According to KTAR, the family was moved to different seats, but Giovani’s allergic reaction ultimately became so severe that airport medical services determined it was unsafe for him to fly. The family gathered their things and was escorted off the plane, but not before everyone around them broke into joyous applause. “When we stood up and walked to the front of the plane, the [people] in the back of the plane applauded,” Fabian told KTAR.“It wasn’t the flight attendant’s fault we got off the plane, but it was the flight attendant’s attitude that perpetuated people’s agitated behavior around us.”

Little did the other passengers realize, the family was heading home from a “bucket list” trip for George, who is terminally ill with stage four throat cancer. The family had traveled to Bellingham, Washington, hoping to make memories with George before his illness worsens. In a post on Facebook, Fabian wrote that her son was devastated by the response they got from the other passengers, and says Giovani feels personally responsible for ruining his father’s memories. She writes:

“What crushed us was that our 7 yr old boy looked at us with tear filled eyes and said, ‘I’m sorry that I put you through this. This is all my fault’ then he proceeded to say, ‘I can’t believe that people clapped. They shouldn’t do that because they never know who already has sadness in their hearts.’ He was making memories with his father. Memories that you have now become part of. He will never forget that you clapped as he de-boarded that plane. Thank you for your insulting, ignorant, insinuating comments that minimized my son’s experience, and make a horrible memory at the end of my husbands life.
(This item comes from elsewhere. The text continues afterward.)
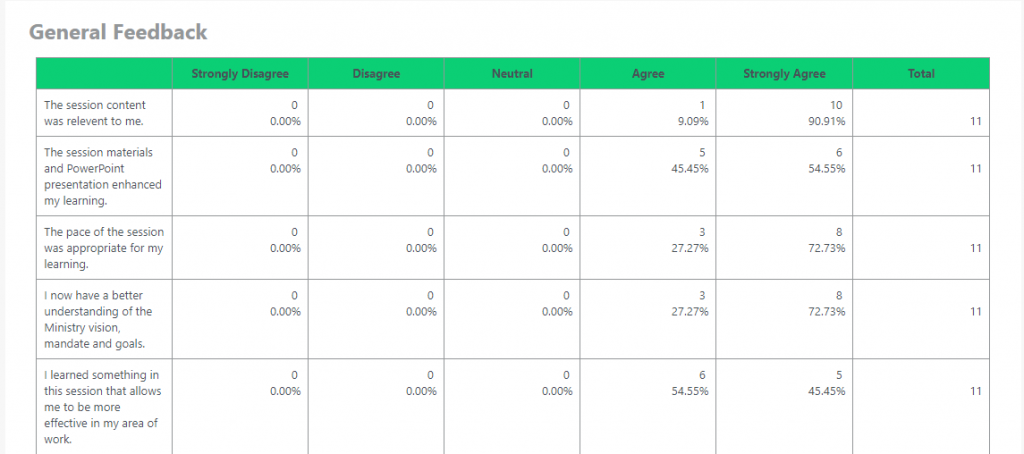Click Agree cell for Ministry vision row
The height and width of the screenshot is (454, 1024).
click(691, 303)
Shame on you for being so cruel.”

As this story makes the rounds, dozens of people are speculating that perhaps the applause was simply excitement over the flight taking off and not directed towards Giovani and his family at all. While it’s admirable that many are so willing to give these passengers the benefit of the doubt, it would have been nice if the passengers had done the same for Giovani and his family.

Flight delays suck, but not a single person on that flight — outside of the staff and the family — truly knew what was going on or the details of Giovani’s condition. Have we really become so selfish that we think our own ability to get somewhere on time is more important than anything else that could possibly be going on? People didn’t clap because they were excited; they clapped because they lack compassion. They clapped because they think rushing to their next destination is more important than a kid with allergies, or his sick dad, or why that family was even sitting on that particular flight in the first place.

The bottom line is, people matter more than our inability to sit still on a plane for half an hour. It’s crushing that a seven-year-old kid has to walk around feeling like he permanently marred an item on his father’s bucket list, and that he’ll forever associate this trip with that time a plane full of people treated his entire family like an annoyance. Whether people were excited to get moving or not, they should still be able to exercise compassion. Hopefully Giovani’s mom and dad can find a way to help him understand that it’s the others on the plane — not him — who really screwed up.